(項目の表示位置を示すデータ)
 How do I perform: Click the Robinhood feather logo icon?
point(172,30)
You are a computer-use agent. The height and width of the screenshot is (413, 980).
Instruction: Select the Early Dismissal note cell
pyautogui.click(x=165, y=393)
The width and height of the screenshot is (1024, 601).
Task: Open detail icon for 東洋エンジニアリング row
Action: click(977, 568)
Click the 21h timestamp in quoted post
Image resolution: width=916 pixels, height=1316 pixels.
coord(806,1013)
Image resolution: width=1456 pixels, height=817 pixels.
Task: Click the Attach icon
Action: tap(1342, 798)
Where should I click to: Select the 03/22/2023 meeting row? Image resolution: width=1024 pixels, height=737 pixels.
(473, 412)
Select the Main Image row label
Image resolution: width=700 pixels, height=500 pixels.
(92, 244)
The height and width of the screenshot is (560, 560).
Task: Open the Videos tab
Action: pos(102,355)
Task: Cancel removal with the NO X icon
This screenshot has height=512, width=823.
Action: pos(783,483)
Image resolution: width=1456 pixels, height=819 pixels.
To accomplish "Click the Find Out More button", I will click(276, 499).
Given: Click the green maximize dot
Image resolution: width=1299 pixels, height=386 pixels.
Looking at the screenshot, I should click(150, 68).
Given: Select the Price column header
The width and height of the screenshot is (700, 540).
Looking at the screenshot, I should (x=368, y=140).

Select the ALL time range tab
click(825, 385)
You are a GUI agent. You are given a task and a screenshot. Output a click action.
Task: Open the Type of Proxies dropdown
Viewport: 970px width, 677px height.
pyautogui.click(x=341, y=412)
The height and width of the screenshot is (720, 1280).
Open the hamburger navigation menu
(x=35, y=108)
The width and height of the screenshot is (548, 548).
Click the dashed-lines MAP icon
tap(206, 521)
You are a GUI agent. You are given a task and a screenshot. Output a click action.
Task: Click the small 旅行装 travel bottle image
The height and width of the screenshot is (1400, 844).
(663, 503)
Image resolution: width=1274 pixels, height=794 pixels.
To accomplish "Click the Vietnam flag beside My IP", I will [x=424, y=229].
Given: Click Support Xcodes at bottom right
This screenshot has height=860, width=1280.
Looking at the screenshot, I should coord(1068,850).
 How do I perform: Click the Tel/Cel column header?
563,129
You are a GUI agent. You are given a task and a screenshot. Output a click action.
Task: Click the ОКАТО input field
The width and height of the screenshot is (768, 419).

◆ **課題の目標**
上のデータを、すべての行について一字一句変えずに書き写しなさい。

◆ **解答**
 How do I perform: Click the Robinhood feather logo icon?
point(172,30)
You are a computer-use agent. The height and width of the screenshot is (413, 980).
Instruction: Select the Early Dismissal note cell
pyautogui.click(x=165, y=393)
The width and height of the screenshot is (1024, 601).
Task: Open detail icon for 東洋エンジニアリング row
Action: click(977, 568)
Click the 21h timestamp in quoted post
Image resolution: width=916 pixels, height=1316 pixels.
coord(806,1013)
Image resolution: width=1456 pixels, height=817 pixels.
Task: Click the Attach icon
Action: tap(1342, 798)
Where should I click to: Select the 03/22/2023 meeting row? Image resolution: width=1024 pixels, height=737 pixels.
(473, 412)
Select the Main Image row label
Image resolution: width=700 pixels, height=500 pixels.
(92, 244)
The height and width of the screenshot is (560, 560).
Task: Open the Videos tab
Action: pos(102,355)
Task: Cancel removal with the NO X icon
This screenshot has height=512, width=823.
Action: pos(783,483)
Image resolution: width=1456 pixels, height=819 pixels.
To accomplish "Click the Find Out More button", I will click(276, 499).
Given: Click the green maximize dot
Image resolution: width=1299 pixels, height=386 pixels.
Looking at the screenshot, I should click(150, 68).
Given: Select the Price column header
The width and height of the screenshot is (700, 540).
Looking at the screenshot, I should (x=368, y=140).

Select the ALL time range tab
click(825, 385)
You are a GUI agent. You are given a task and a screenshot. Output a click action.
Task: Open the Type of Proxies dropdown
Viewport: 970px width, 677px height.
pyautogui.click(x=341, y=412)
The height and width of the screenshot is (720, 1280).
Open the hamburger navigation menu
(x=35, y=108)
The width and height of the screenshot is (548, 548).
Click the dashed-lines MAP icon
tap(206, 521)
You are a GUI agent. You are given a task and a screenshot. Output a click action.
Task: Click the small 旅行装 travel bottle image
The height and width of the screenshot is (1400, 844).
(663, 503)
Image resolution: width=1274 pixels, height=794 pixels.
To accomplish "Click the Vietnam flag beside My IP", I will [x=424, y=229].
Given: Click Support Xcodes at bottom right
This screenshot has height=860, width=1280.
Looking at the screenshot, I should coord(1068,850).
 How do I perform: Click the Tel/Cel column header?
563,129
You are a GUI agent. You are given a task and a screenshot. Output a click action.
Task: Click the ОКАТО input field
The width and height of the screenshot is (768, 419).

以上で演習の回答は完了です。